What is CUT_BANK_CHECKER

I see this method in alot of code but am not sure what it does. I can’t the documentation on it either.

This is a simple macro that works with some host code when running in emulation mode to help check for bank conflicts in shared memory.

The way it works is you use the CUT_BANK_CHECKER macro when accessing shared memory, the code tracks these accesses, and then you call cutCheckBankAccess which dumps the bank conflict information.

The code is in “common/inc/bank_checker.h”.

Where are these macros documented? I don’t see them in the programming guide.

They’re not currently documented. They’re not really part of CUDA, they’re part of the CUT utility library whose code ships with the SDK.

Could you give more information about how to call this cutCheckBankAccess? I don’t understand how the handles work for the classes in bank_checker.h.

More specifically, I’m concerned that my current code is being limited by Bank Conflicts, and i’m not sure I understand quite how a call to store shared memory is translated into a call to a specific memory bank. Thus, I would like to use something like cutBankChecker to determine if my code is causing bank conflicts. Bank_Checker.cpp has the input parameters of BankChecker::access(), but this involves “file: name of the source file where the access takes place” and “line: line in the source file where the access takes place”. What file? something like “test_kernel.cu”?

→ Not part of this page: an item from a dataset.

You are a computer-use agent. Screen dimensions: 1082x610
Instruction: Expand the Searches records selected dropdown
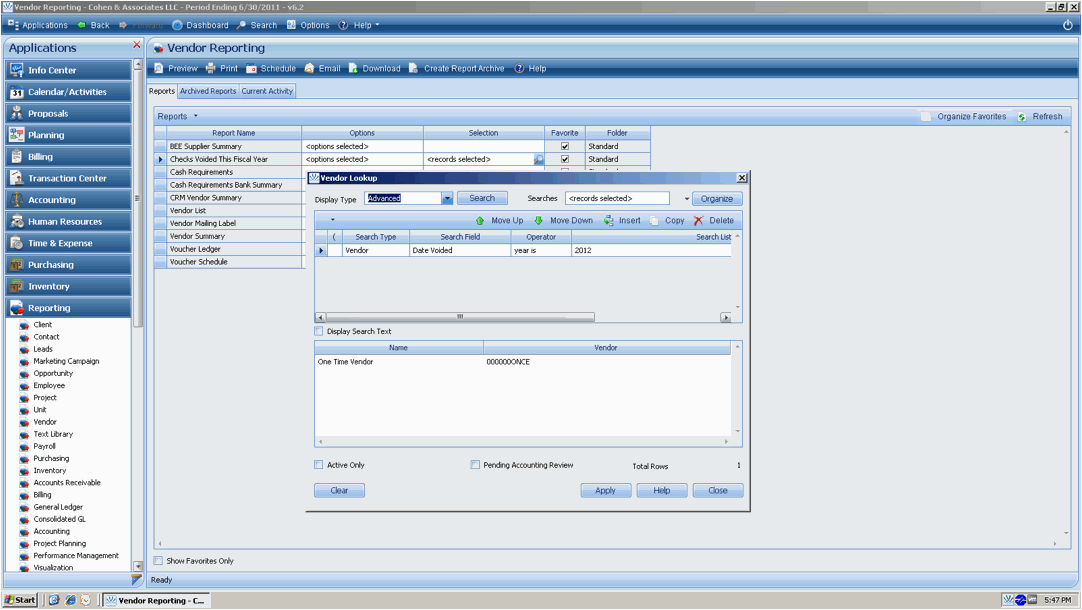[x=687, y=199]
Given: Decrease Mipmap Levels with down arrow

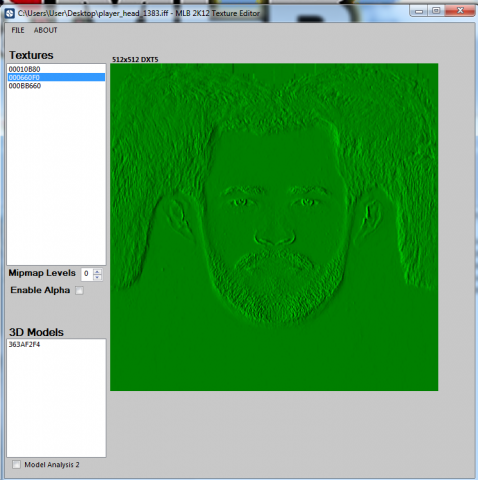Looking at the screenshot, I should click(x=97, y=277).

My kernel is assigning data from global memory to shared memory via calls like

// only threads in the x-direction in this example, only blocks in the x-direction.

for(i=1,i<16;i++)

{

As[threadindex][i] = data[INDEX(threadindex,blockindex,i)];

}

Beyond lots of benchmarking (which i’m attempting to do at the moment), is this sort of assignment going to cause bank conflicts?

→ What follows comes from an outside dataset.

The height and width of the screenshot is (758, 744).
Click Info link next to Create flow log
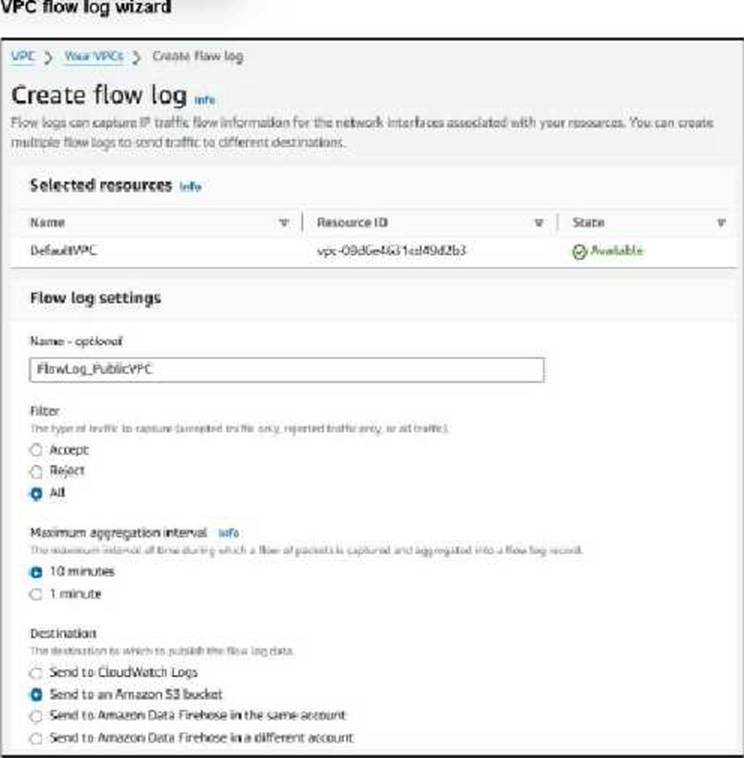204,99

If your shared array has 16 columns, then yes, you are having 16-way bank conflicts

To use bank-checker you’ll have compile and run in device emulation mode. Rather than using array adressing (such as As), just use the macros to do the indexing.

Paulius

Could you please provide some example code how to use CUT_BANK_CHECKER exactly?

thanks and best regards,
christoph

Without bank checker:

__global__ void test(int *gpA)

{

    __shared__ int sa[16];

    sa[0]=3; // bank conflict if blocksize > 1

    gpA[0]=sa[0]; // bank conflict again

}

With bank checker:

__global__ void test(int *gpA)

{

    __shared__ int sa[16];

    CUT_BANK_CHECKER(sa,0)=3; // bank conflict if blocksize > 1

    gpA[0]=CUT_BANK_CHECKER(sa,0); // bank conflict again

}

That’s how I remember using it. Let us know if it works for you. If I remember correctly, the checker was written for 32-bit words (floats). If your shared array type is not 32 bits in size, you’ll have to adjust the macro. Also, make sure to compile for device emulation.

Paulius

Also, in my experience the bank checker is not completely reliable. It has not been heavily tested, and may miss bank conflicts or report false ones.

YMMV and all that.

In the future we plan to have a hardware profiler that can provide information like this.

Mark